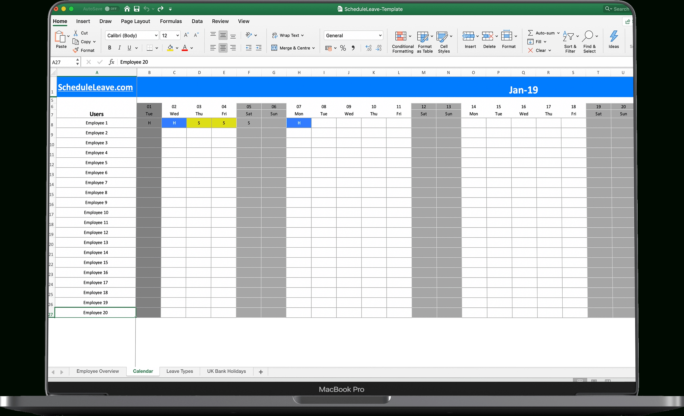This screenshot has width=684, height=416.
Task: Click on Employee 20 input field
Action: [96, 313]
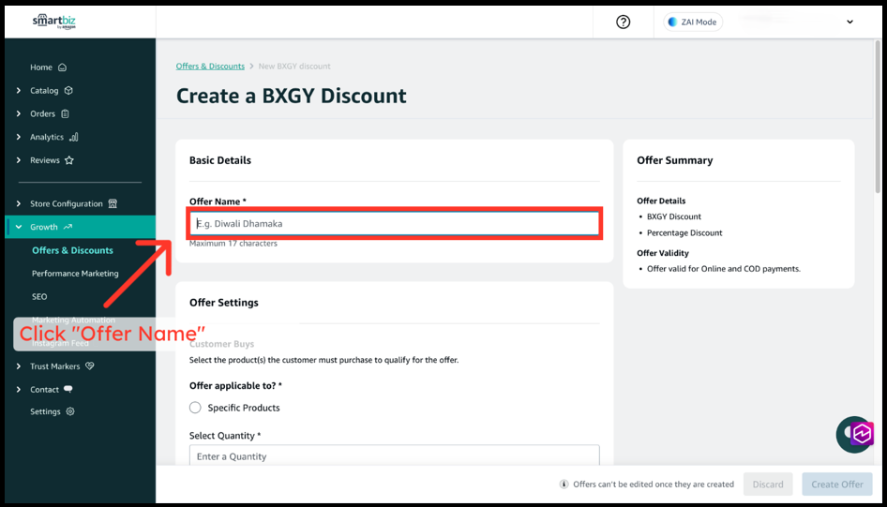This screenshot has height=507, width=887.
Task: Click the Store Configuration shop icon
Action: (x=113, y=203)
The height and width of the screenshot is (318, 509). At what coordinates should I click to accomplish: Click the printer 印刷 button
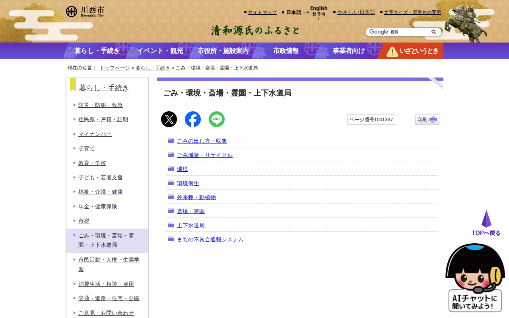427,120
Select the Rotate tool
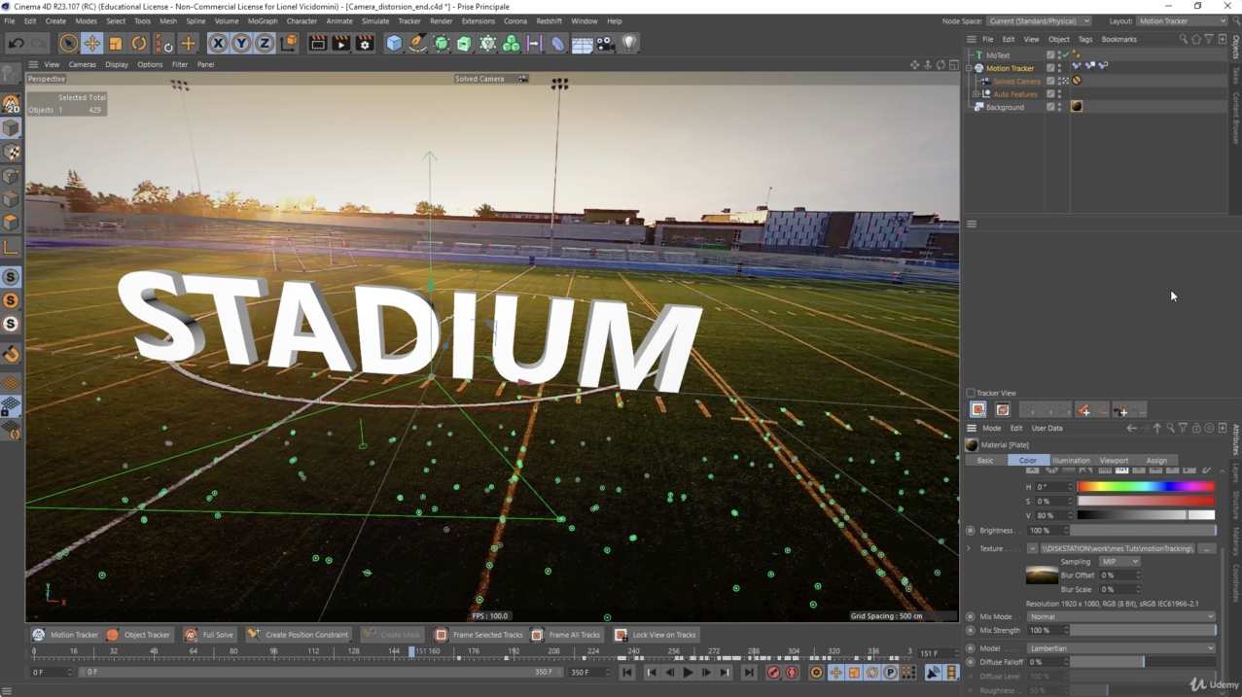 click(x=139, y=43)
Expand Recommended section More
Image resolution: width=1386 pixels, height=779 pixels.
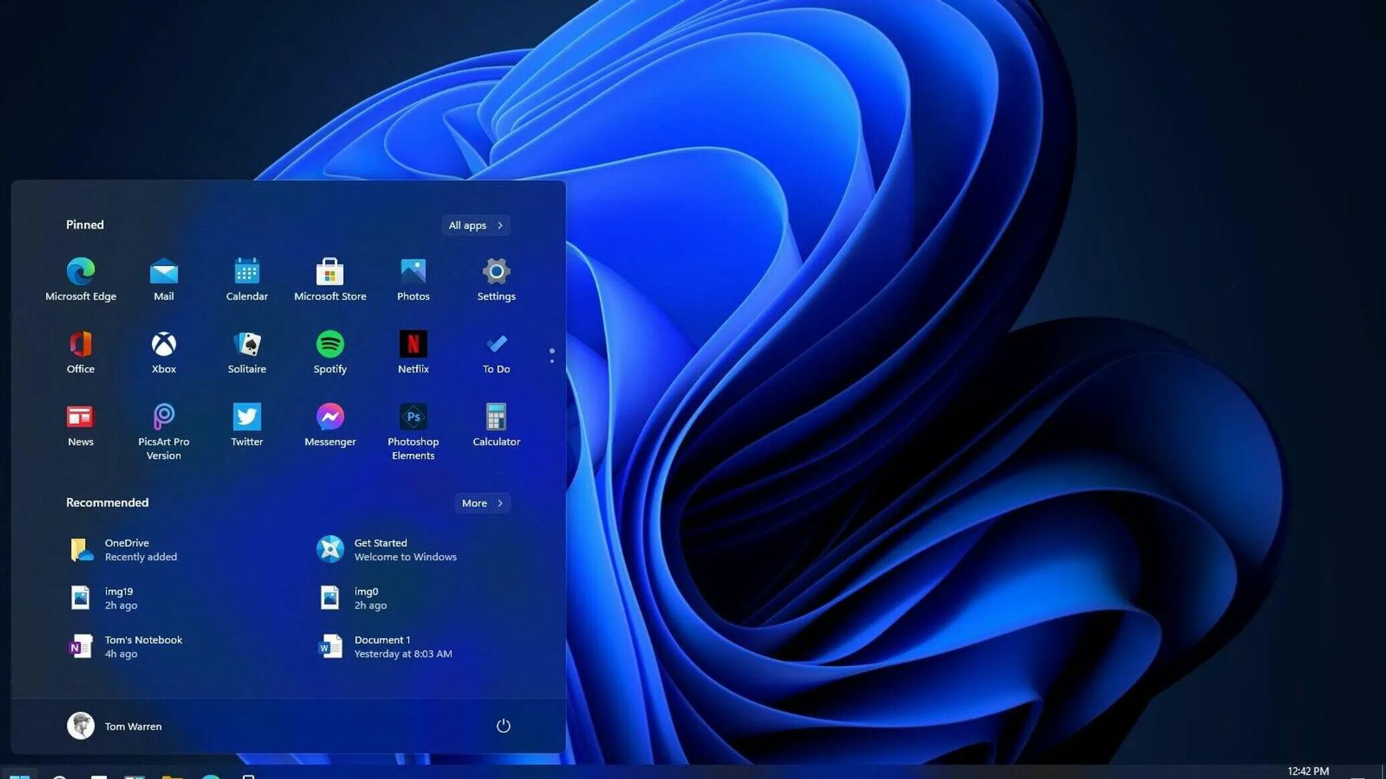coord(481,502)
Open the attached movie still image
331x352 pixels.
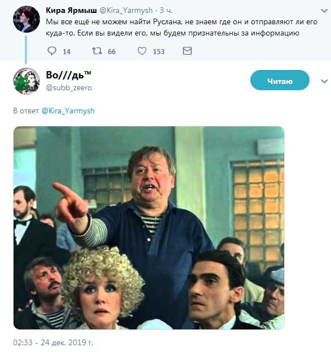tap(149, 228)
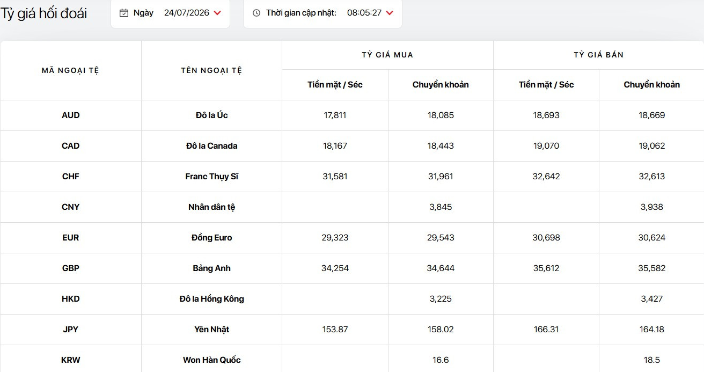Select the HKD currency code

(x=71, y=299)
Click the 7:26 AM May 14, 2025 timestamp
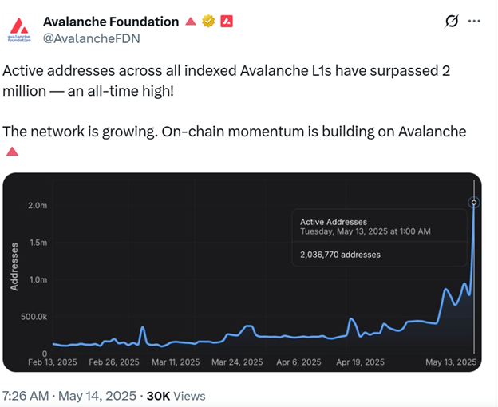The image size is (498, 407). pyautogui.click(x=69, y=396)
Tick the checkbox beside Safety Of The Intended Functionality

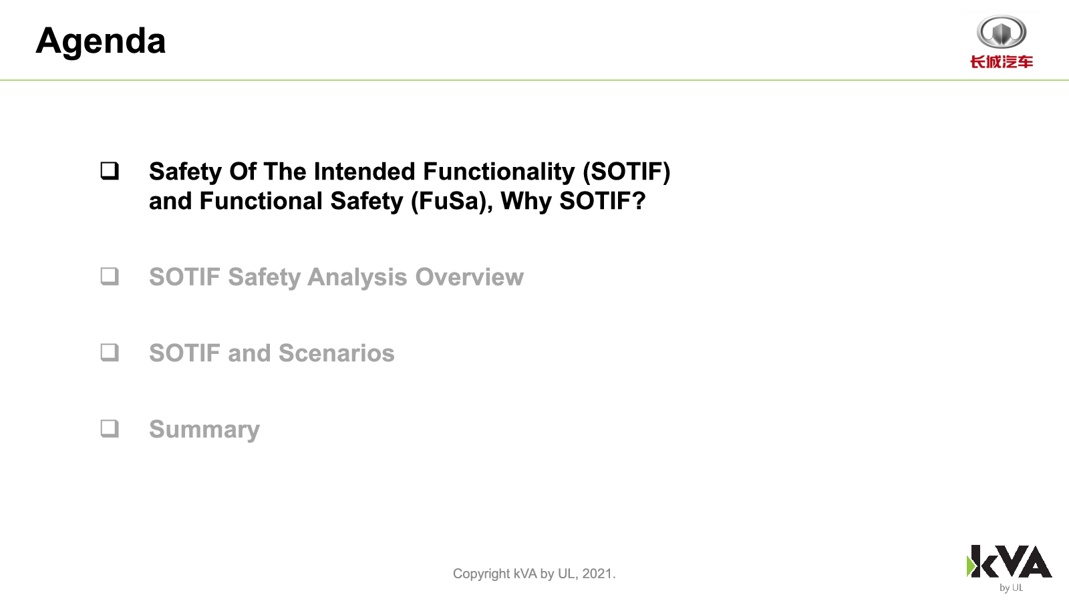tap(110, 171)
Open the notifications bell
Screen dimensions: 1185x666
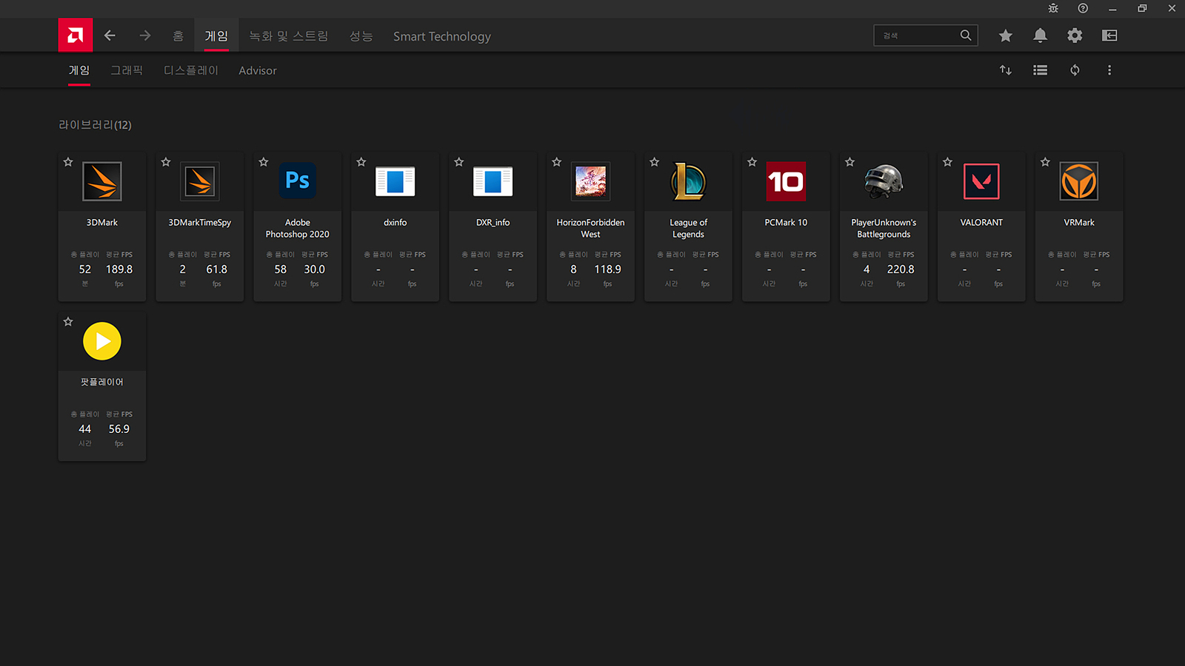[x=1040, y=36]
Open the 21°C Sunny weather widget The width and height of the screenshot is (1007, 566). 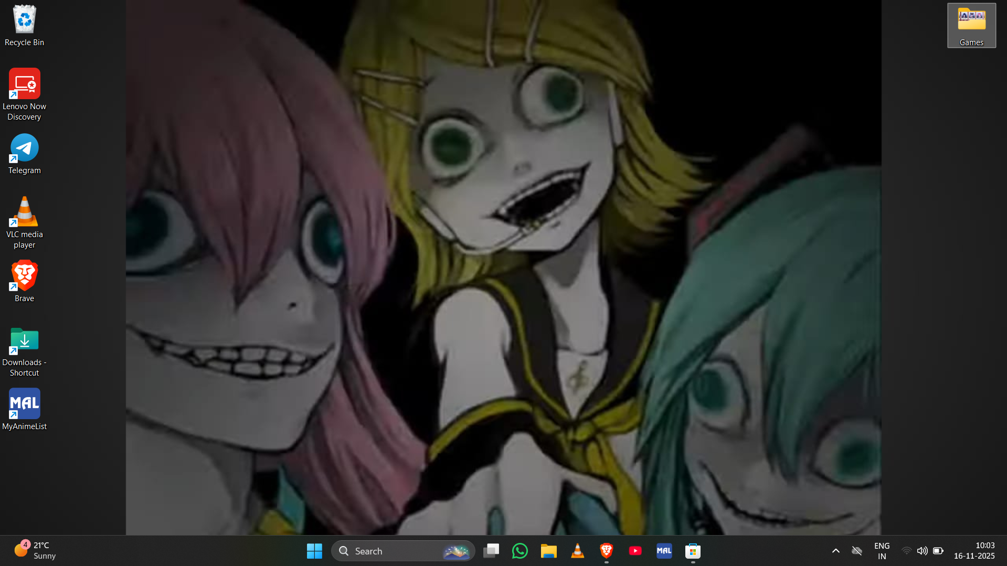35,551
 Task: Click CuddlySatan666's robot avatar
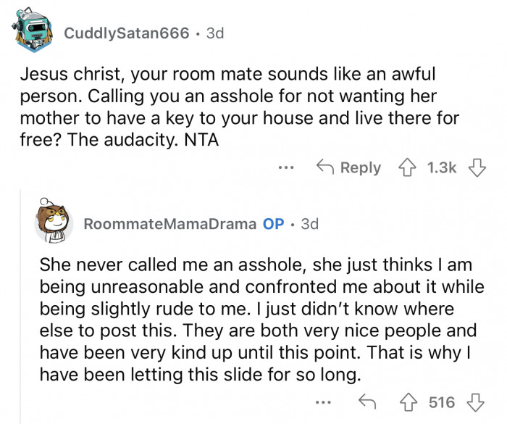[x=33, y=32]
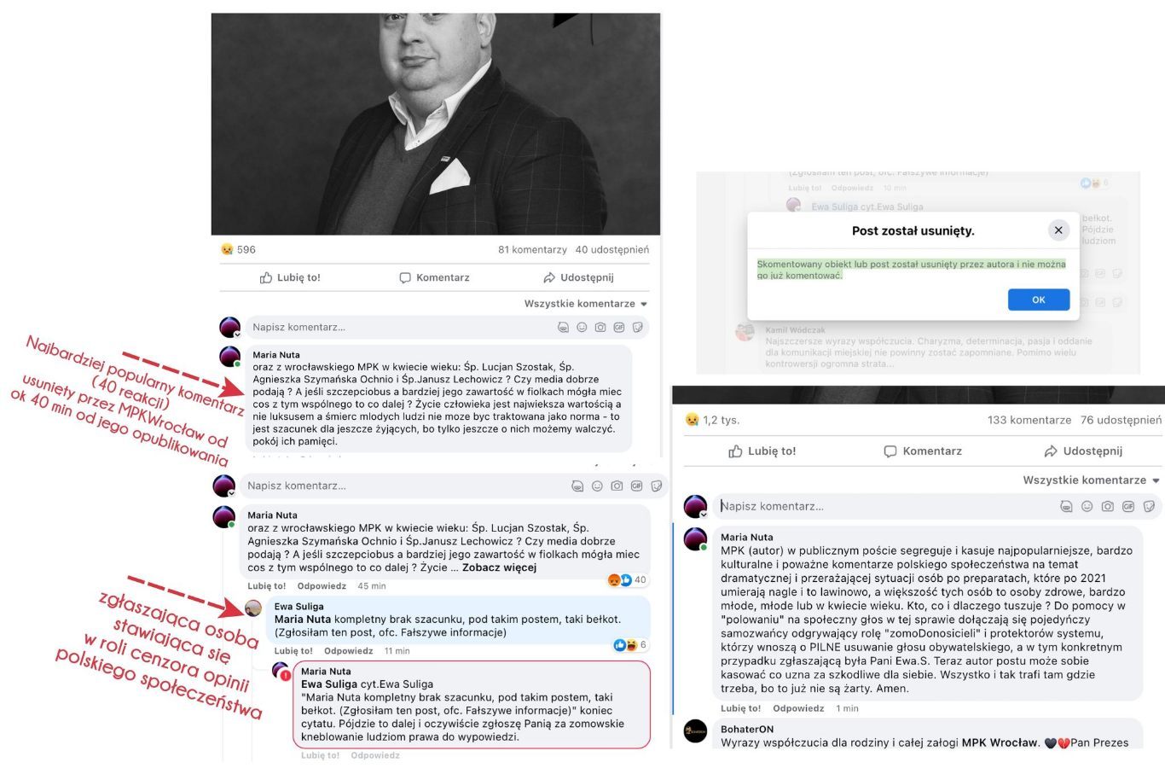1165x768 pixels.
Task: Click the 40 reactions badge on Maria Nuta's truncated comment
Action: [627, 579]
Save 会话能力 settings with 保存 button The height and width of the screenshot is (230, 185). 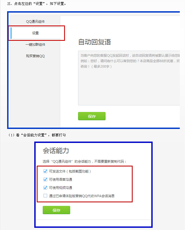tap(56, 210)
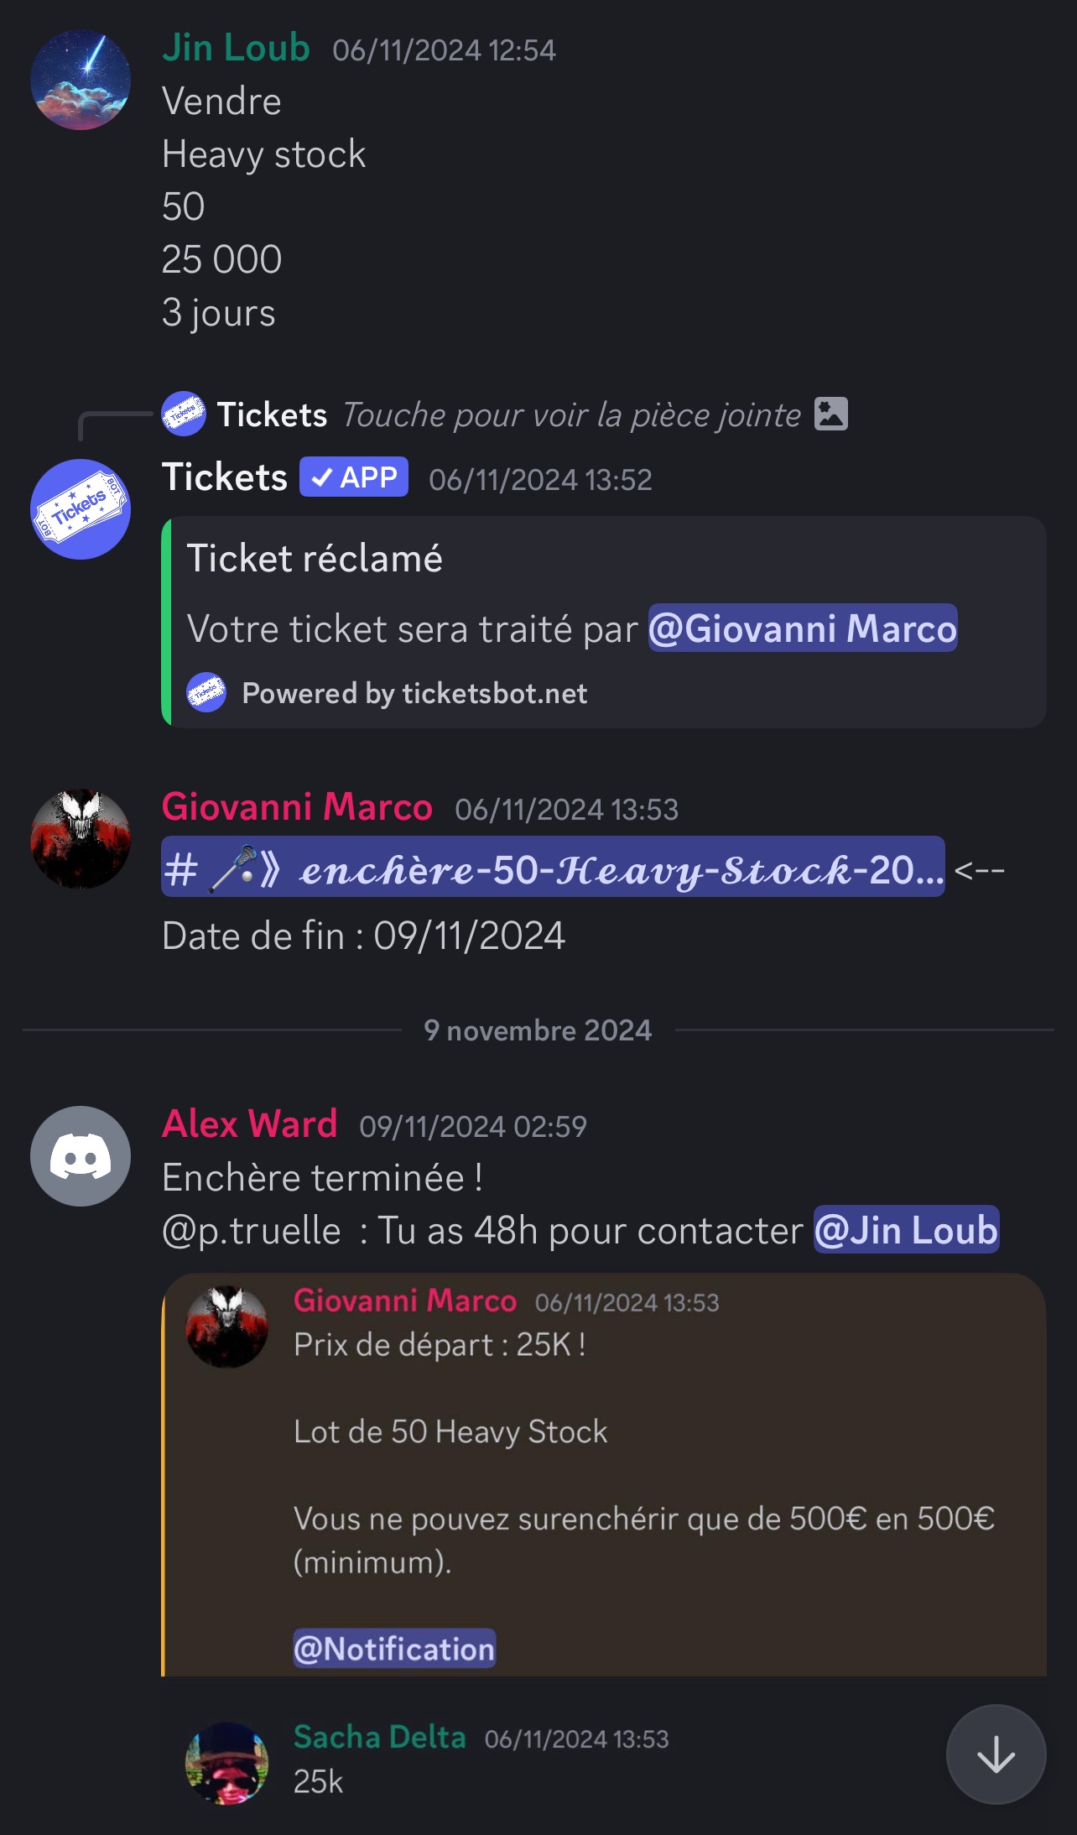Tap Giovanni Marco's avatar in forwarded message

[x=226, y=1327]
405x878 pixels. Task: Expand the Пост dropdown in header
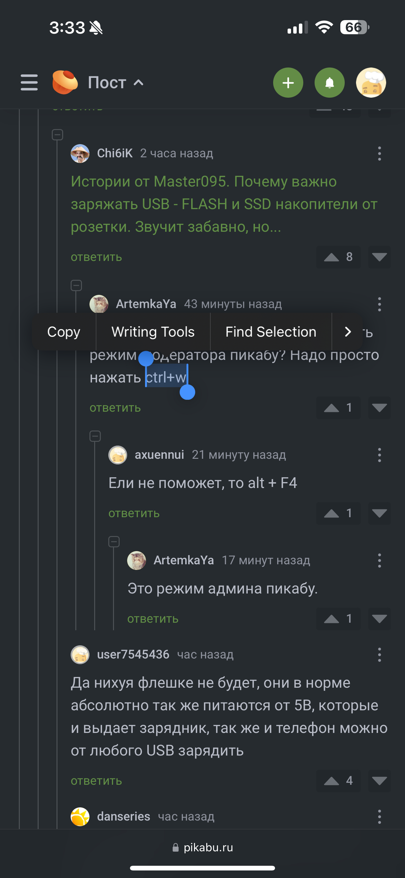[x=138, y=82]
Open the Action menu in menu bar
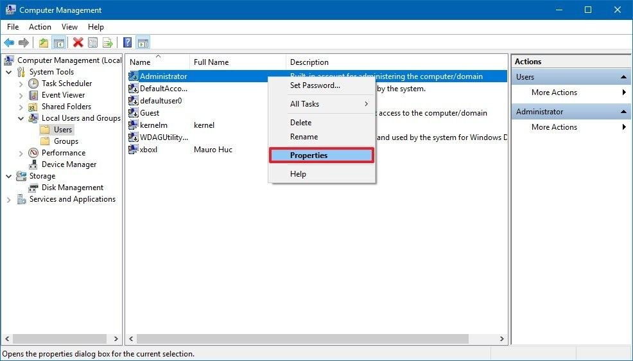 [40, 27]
== == ==
*Aim of the task:*
Only the lines above from the one with "Open the attached movie still image" to the one with "Open the notifications bell" should be printed, both included and exactly as written; no picture belongs in the copy.

*Output for this task:*
Open the attached movie still image
331x352 pixels.
tap(149, 228)
Select the HKD currency code

(x=71, y=299)
Click the 7:26 AM May 14, 2025 timestamp
The image size is (498, 407). pyautogui.click(x=69, y=396)
Tick the checkbox beside Safety Of The Intended Functionality

tap(110, 171)
Open the notifications bell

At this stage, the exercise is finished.